Russia has claimed the majority of missiles fired overnight in a joint air strike on Syria by US, British and French forces were intercepted – despite the Western countries’ hailing of the operation as a success.
Moscow said on Saturday the Syrian government had been able to shoot down 71 of the 103 Cruise missiles used in the attack with their Soviet-era air defence systems.
The weapons were launched from ships and manned aircraft in a targeted attack on Syria’s main chemical weapons facilities, according to the US defence ministry.
However, allied forces have disputed the Russian account of events, with France saying there was no indication any of the 12 missiles its military fired during the attack were intercepted.

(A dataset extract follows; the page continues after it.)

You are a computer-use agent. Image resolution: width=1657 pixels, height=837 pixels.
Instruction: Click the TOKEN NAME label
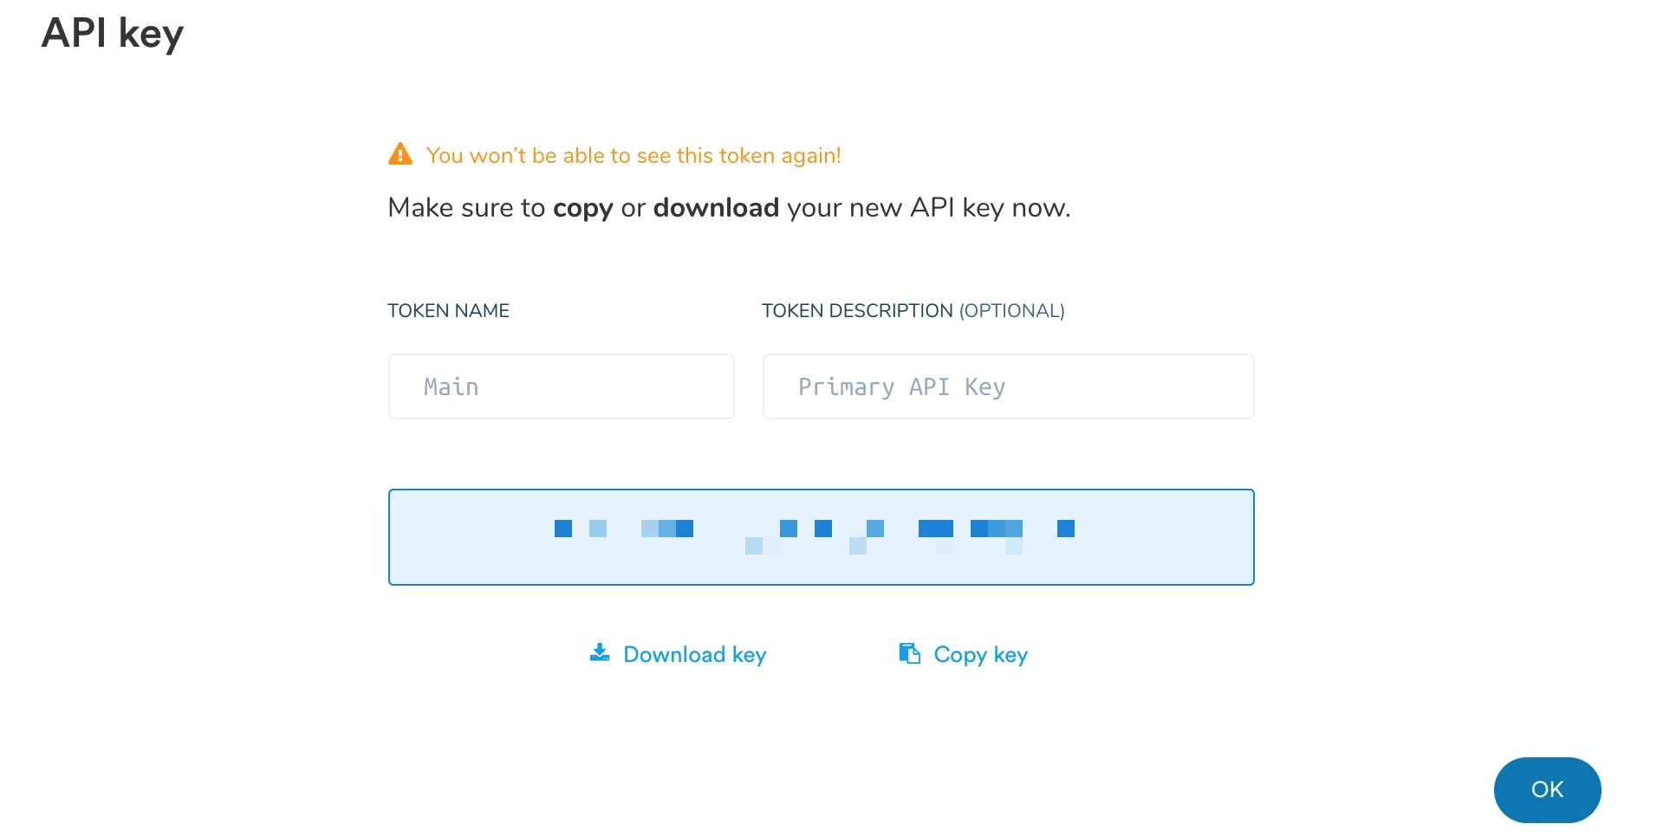click(x=448, y=310)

Defence Secretary Gavin Williamson told BBC Radio 4’s Today programme on Saturday morning the air strike had been “a highly successful mission”, while US Marine Corps General Joe Dunford said targets identified by the three nations had been “struck and destroyed”.
However, Russia’s ministry of defence claims none of the rockets launched entered areas where Russian air defence equipment was protecting military facilities in Tartus and Hmeimim.
Colonel General Sergei Rudskoi, of the Russian military’s general staff, said the attack had not caused any casualties and Syrian military installations had only suffered “minor damage”.
Syria air strikes: US, UK and France joint military action
Col Rudskoi said Syrian forces used ground-to-air missile defence systems with “high efficiency”, shooting down all of the rockets aimed at four key Syrian air bases.
He added that Russia had refrained in the past from providing Syria with its state-of-the-art S-300 air defence missile systems, but could reconsider its decision following the strike.
Russia’s claims a defence system designed in the 1950s had taken down allied missiles could be interpreted as a swipe at President Donald Trump, who had boasted on Twitter Russia would be unable to down “nice, new and smart” US weapons.
Russian president Vladimir Putin has condemned the strike, launched in response to a suspected poison gas attack that killed dozens of people in Douma last week, as an “act of aggression” that will exacerbate humanitarian catastrophe in the war-torn nation.
Mr Putin added that the strike had a “destructive influence on the entire system of international relations.”